Los deseos, sueños, anhelos sobre una base nacen y la germinación de estos solo depende directamente del sistema de irrigación que disponga la parquización personal, a la que luego de sembrar, cuidar y resguardar de que tenga el suficiente solcito sus frutos regalará en esa quintita secreta de nuestro inconsciente.

De chiquito, tuve varias colecciones de figuritas, entre las cuales estaban la de los Superamigos, Gobots y Brigada A como mis favoritas. Sin embargo, los vaivenes del destino hicieron que jamás pudiese completar dichos cofres del tesoro portátil de niño en edad escolar, puesto que los tiempos de venta de temporadas que pasaban a mejor vida resultaron ser tiranos en infantes que no nacieron bajo el rótulo de los «hijos del quiosquero» ni mucho menos portaron el apellido Cromi.

Un día fui a comprar cinco paquetitos de Fichus y, en su lugar, ahora tenían las de la serie Fama.

¿Habrá sido esa puñalada a la imaginación de un jovencito con tendencias desafiantes a la autoridad en todo orden lo que llevó a una contienda psicológica de tener como deuda pendiente la de concluir al menos un álbum? —de lo que fuese—.

Nunca lo sabré, pero lo que sí es seguro es que una buena mañana me levanté y, mientras el eterno pis matutino sonaba y salpicaba con fuerza en el fondo del inodoro, se me metió en esos arrebatos de inspiración profunda la idea de que las etapas fueron hechas para vivirlas, quemarlas, cerrarlas y pasar así al capítulo siguiente; con lo que un nuevo álbum a mi recreo episódico había llegado.

«Quiero conocer el mundo entero», pensaba años atrás, mirando por la ventanilla el pasar de los caminos, el correr de las autopistas y el saludo de los viaductos que a las apuradas nos despedían junto a otros viajeros accidentales. El concepto de recorrer el continente europeo en automóvil, pernoctando en campings, cocinando con garrafa nuestros alimentos y casi matarnos por la convivencia presurizada dio espacio a una materialización que sirvió para dar paso al siguiente escalón: ¡ver lo que me queda!

A posteriori de comerme una fondue de queso en Lucerna (Suiza), atender a misa en una iglesia construida íntegramente con huesos y calaveras humanas en Kutna Hora (República Checa), empedarme en Oktoberfest en Munich (Alemania), sacarme una foto junto a una monja en el Vaticano y terminar cantando en el puente de Avignon (Francia) —entoné bajito un clásico de Aerosmith—, me impuse el objetivo de seguir completando mi álbum mundial y apuntar así a explorar aquellas regiones que componen nuestra envoltura terrestre —o casi todas, todavía me queda pendiente Irak y Afganistán—.

El modo elegido para culminar lo que había empezado fue el medio acuático, dándole un formato de combo aventurero de Balsa Atlantis, con una cruza de Plaza Sésamo con sobredosis de frivolidad, que me llevó hasta el extremo de mi cordura corroída de necedad externa, que con sus últimas brazadas me impulsó hasta el final de mi travesía.

* CONSIGNA *
Indica si cada afirmación concuerda con el texto y responde sí o no, citando textualmente las palabras que lo deciden. 1. De niño, quien narra logró completar sus colecciones de figuritas. 2. Al ir a comprar paquetitos de Fichus, encontró en su lugar figuritas de la serie Fama. 3. Quien narra ya ha recorrido Irak.

* MATERIAL PROPORCIONADO *
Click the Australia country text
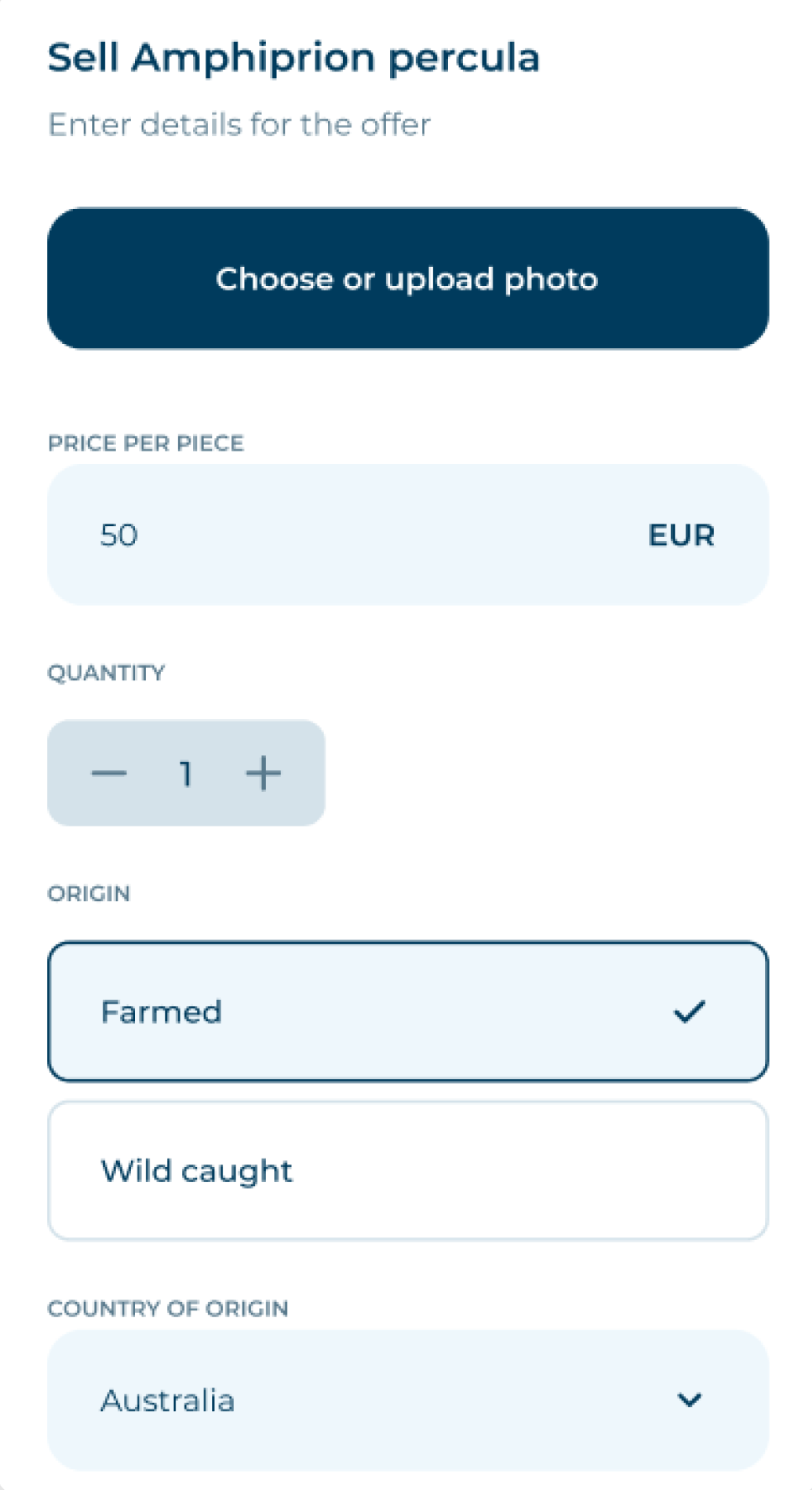 tap(168, 1400)
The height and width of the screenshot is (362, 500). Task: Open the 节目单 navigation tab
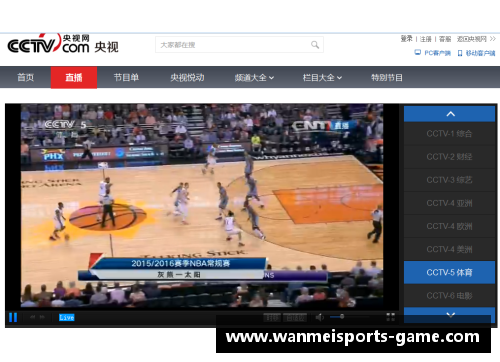[x=126, y=77]
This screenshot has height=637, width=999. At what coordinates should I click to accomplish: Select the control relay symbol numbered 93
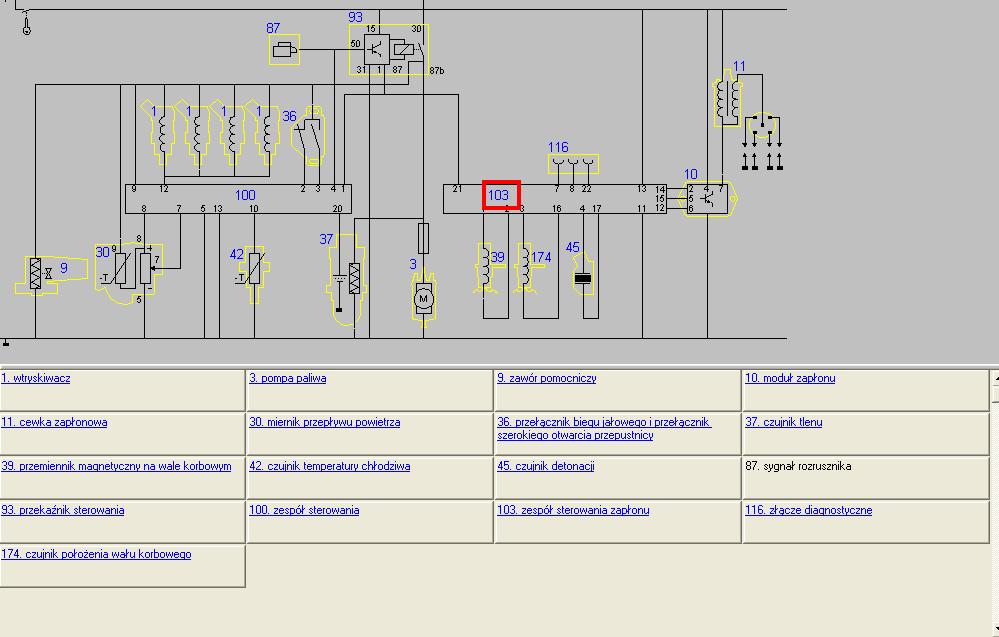click(x=388, y=49)
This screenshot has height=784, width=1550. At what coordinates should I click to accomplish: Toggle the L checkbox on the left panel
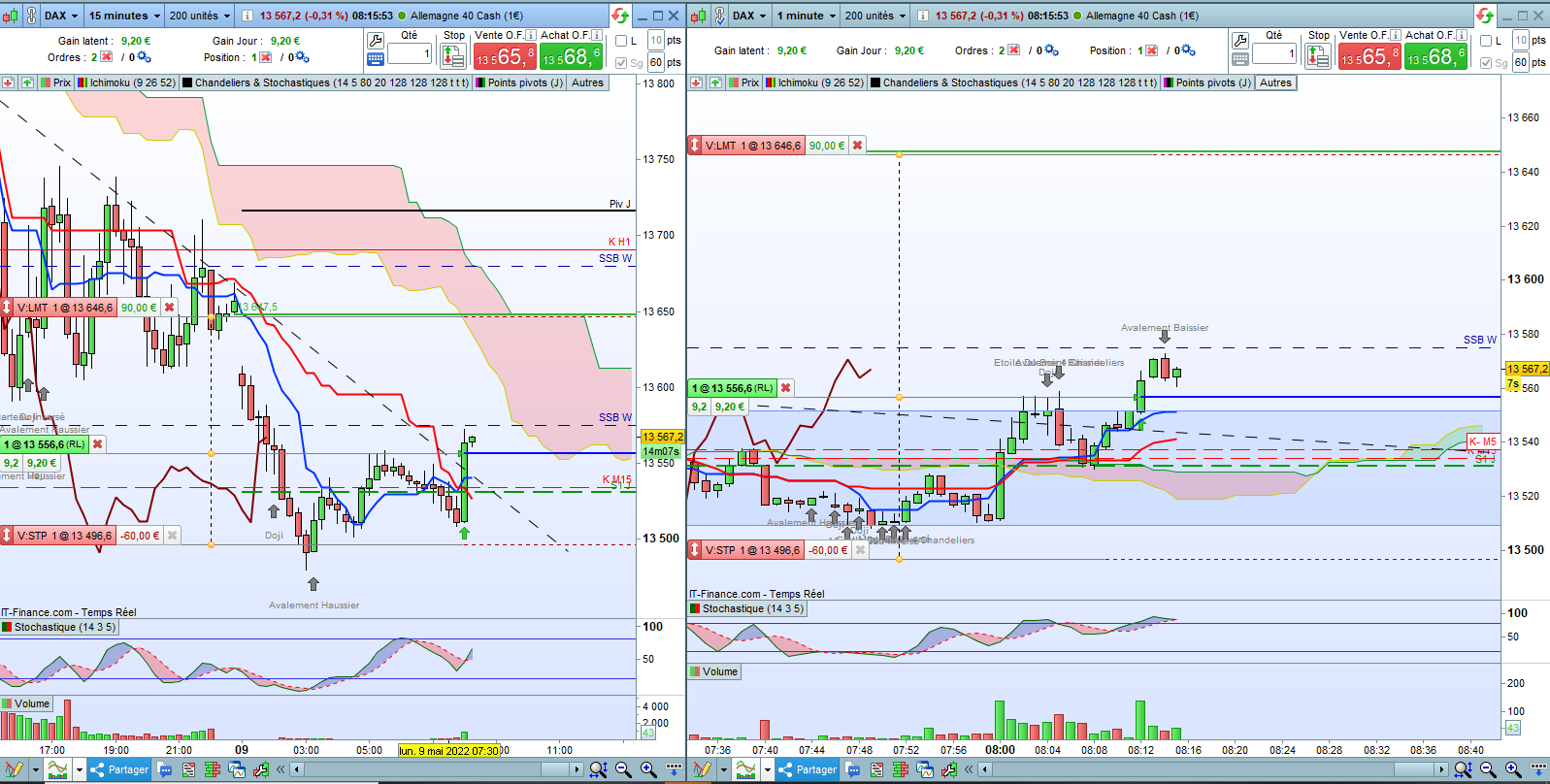coord(621,41)
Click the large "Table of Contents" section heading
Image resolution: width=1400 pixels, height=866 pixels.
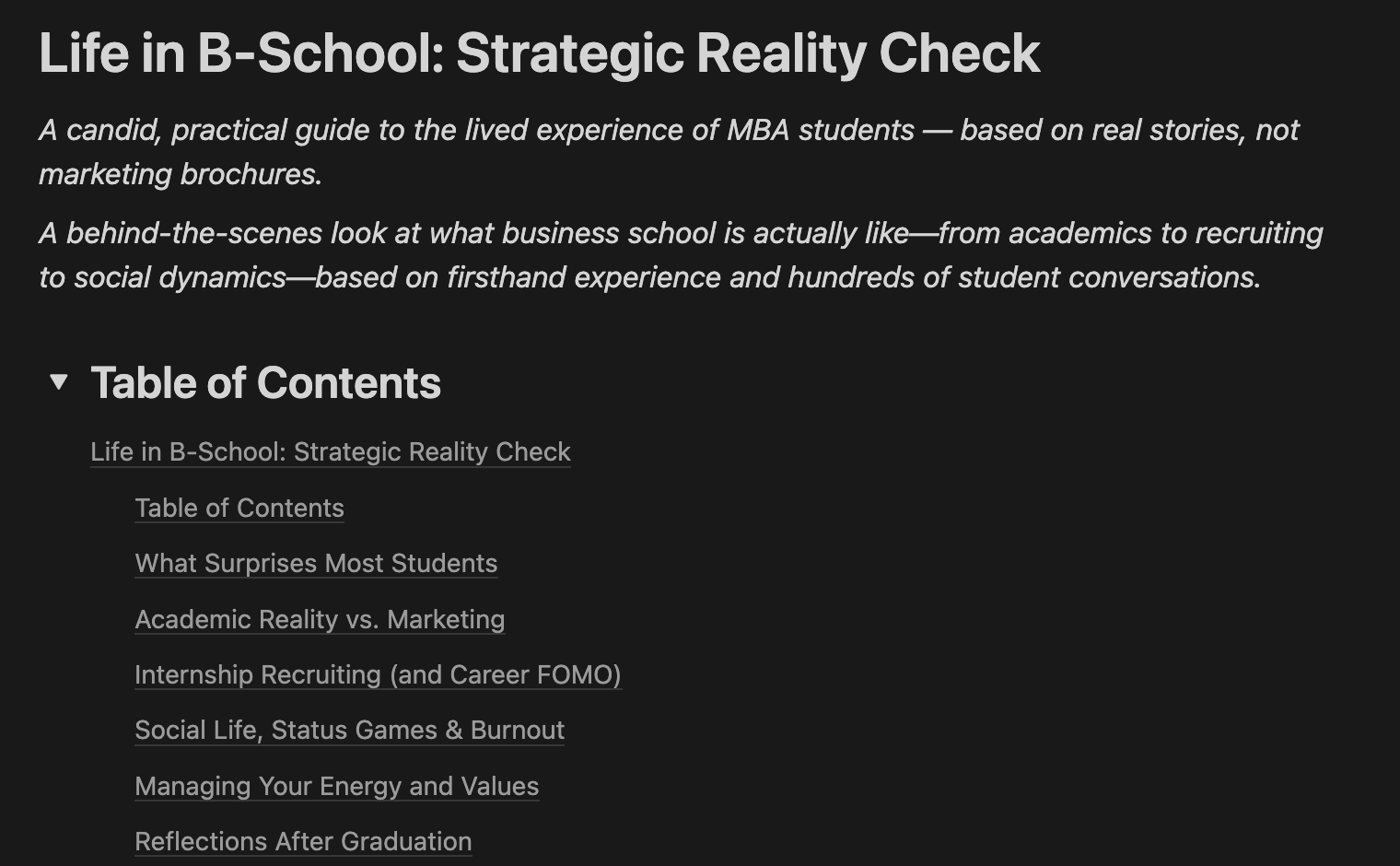(x=265, y=383)
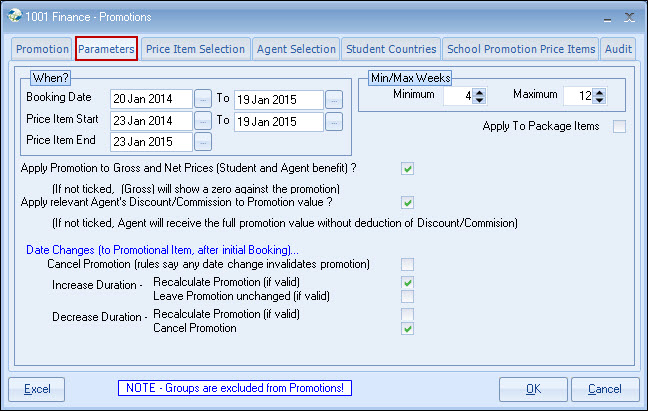This screenshot has height=411, width=648.
Task: Click the application icon in title bar
Action: tap(14, 15)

* RESPUESTA *
1. No: «jamás pudiese completar dichos cofres del tesoro portátil de niño en edad escolar».
2. Sí: «Un día fui a comprar cinco paquetitos de Fichus y, en su lugar, ahora tenían las de la serie Fama».
3. No: «todavía me queda pendiente Irak y Afganistán».